§ Stated exercise
Please read the forum post about Ray's memory usage and name the CLI command run on a Ray node to look for objects using a lot of memory.

§ Text passage
How severe does this issue affect your experience of using Ray?
- High: It blocks me to complete my task.
Hello, Recently I was using ray and modin to do some complex computation, but I found a undesired memory issue. I found ray’s memory usage goes up and never release after I run some complex computation on ray dashboard. After that, later computation might fail due to worker was out of memory and was killed.
I search this issue by myself in two way. Neither help. In a ray node, by using “ray memory” CLI command, I don’t found object which use a lot memory.
Then I see ray dashboard and use htop command on one ray node according to troubleshooting-out-of-memory-how-to-detect.
One node has 50+ worker. After complex computation, every worker occupys several hunderd MB or several GB memory.
Then I see detail memory information of one worker. Shared memory occupy much memory. Compare to initial ray status after reboot, shared memory is much less. And actual memory ray use is rss - shard = 888 - 615 = 273 MB, which is not very much.

§ Recorded information
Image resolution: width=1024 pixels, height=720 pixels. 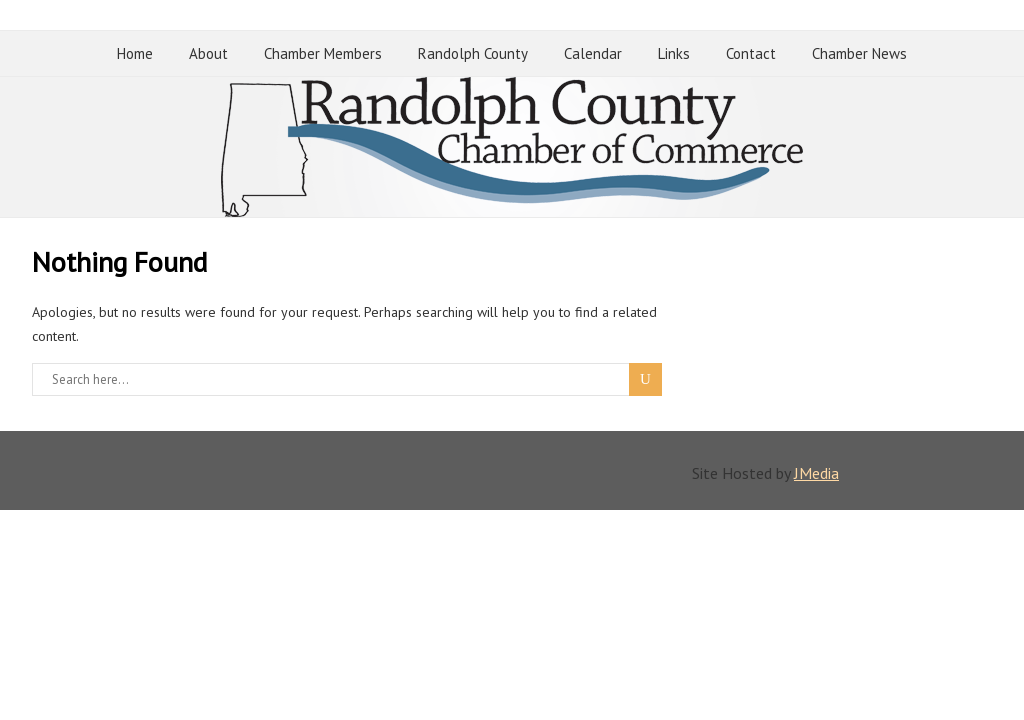 What do you see at coordinates (593, 53) in the screenshot?
I see `Calendar` at bounding box center [593, 53]. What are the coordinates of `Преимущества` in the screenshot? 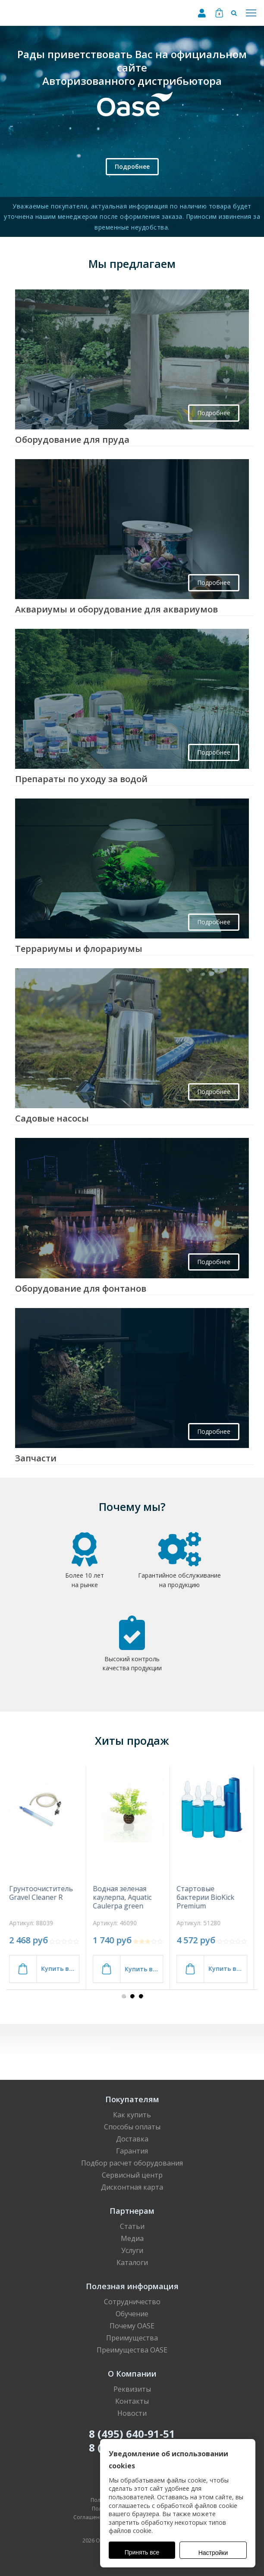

§ Correct response
The "ray memory" command.